ORLANDO – Brentuximab vedotin, an investigational agent, was associated with complete remission in 34% of patients whose Hodgkin’s lymphoma recurred after autologous stem cell transplantation, according to the results of a phase II trial involving 102 patients.
"The antibody component of the drug allows for the selective delivery of the chemotherapeutic agent directly into the Hodgkin’s lymphoma cells," Dr. Robert Chen said at a press conference held in conjunction with the annual meeting of the American Society of Hematology.
Dr. Robert Chen
"The overall response rate was 75%," with a median duration of 29 weeks, said Dr. Chen of City of Hope National Medical Center in Duarte, Calif. "Overall, 94% of the patients achieved any kind of tumor reduction," he said.
Dr. Chen and colleagues conducted the single-arm, multicenter study to evaluate the safety and efficacy of brentuximab vedotin, an antibody-drug conjugate, in patients with relapsed or refractory Hodgkin’s lymphoma following autologous stem cell transplants. In general, the prognosis for this patient population is poor, with a median survival time of 2.4 years, Dr. Chen noted.
The patients received 1.8 mg/kg of brentuximab vedotin every 3 weeks in the form of a 30-minute intravenous infusion. Patients had up to 16 treatment cycles.
The most common side effect was peripheral neuropathy, reported by 43% of the patients. However, approximately two-thirds of these patients had resolution of the peripheral neuropathy after treatment completion. The side effect profile is manageable, compared with other combination chemotherapy regimens, Dr. Chen said. Other commonly reported side effects included fatigue, nausea, and upper respiratory tract infections.
The patients ranged in age from 15 to 77 years, with a median age of 31 years, and 53% were women. The patients had received an average of 3.5 previous chemotherapy treatments in addition to autologous stem cell transplantation. The average length of treatment was 27 weeks (nine cycles), and patients were followed every 12 weeks.
A total of 96 of 102 patients (94%) achieved some degree of tumor reduction, and the estimated 12-month overall survival was 88%.

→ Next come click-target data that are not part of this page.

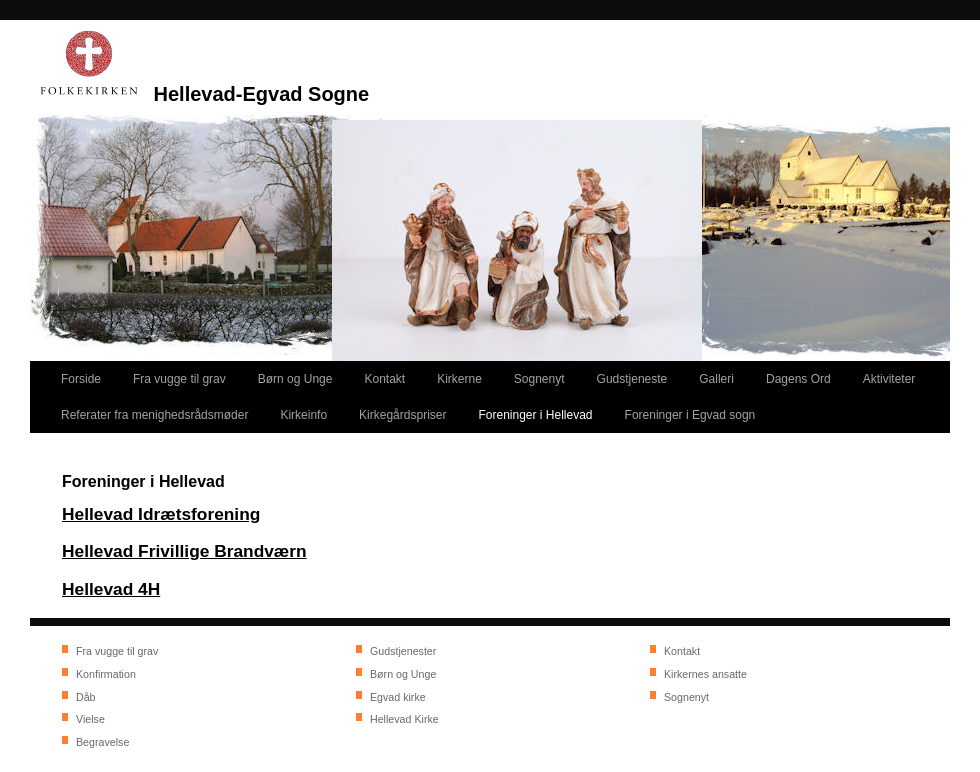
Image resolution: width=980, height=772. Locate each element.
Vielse (90, 719)
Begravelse (102, 742)
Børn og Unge (403, 674)
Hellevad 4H (111, 589)
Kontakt (682, 651)
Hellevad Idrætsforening (161, 514)
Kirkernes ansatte (705, 674)
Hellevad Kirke (404, 719)
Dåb (86, 697)
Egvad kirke (398, 697)
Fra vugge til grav (117, 651)
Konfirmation (106, 674)
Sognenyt (686, 697)
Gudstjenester (403, 651)
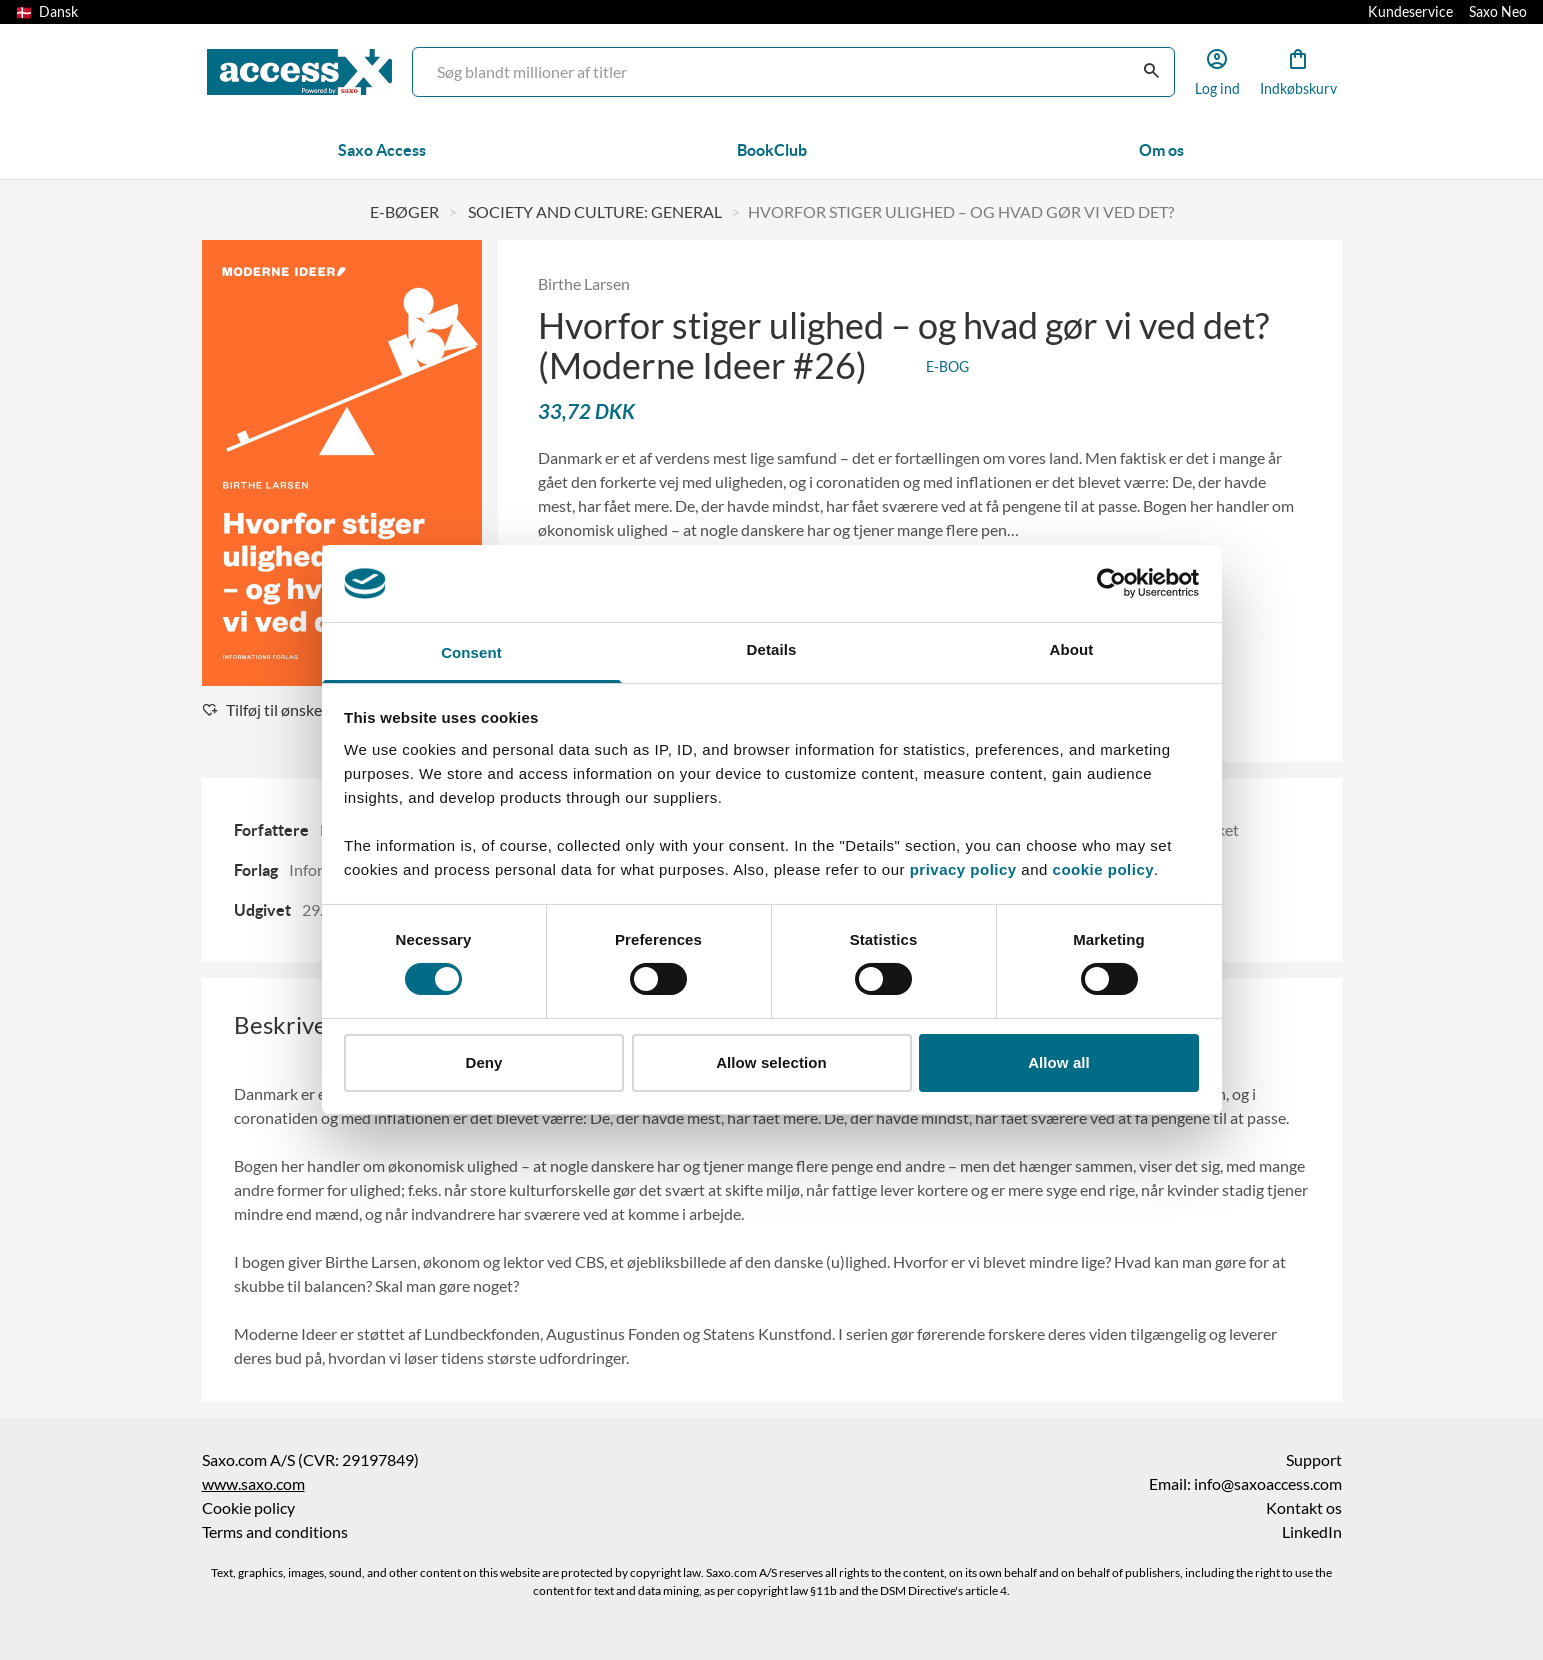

The results of this phase II study will be submitted to the Food and Drug Administration early in 2011, Dr. Chen said. Two additional trials are underway to evaluate brentuximab vedotin’s effectiveness in newly diagnosed Hodgkin’s lymphoma patients and as maintenance therapy.
"Once a patient fails a transplant, the prognosis is generally poor, said Dr. Ginna G. Laport, an associate professor of medicine at Stanford (Calif.) University. Dr. Laport served as the press conference moderator and several of her patients participated in the study. Brentuximab vedotin represents "a big breakthrough for this population," she said. "I think this is a very exciting drug."
Dr. Chen and his colleagues received research funding from the study sponsor, Seattle Genetics.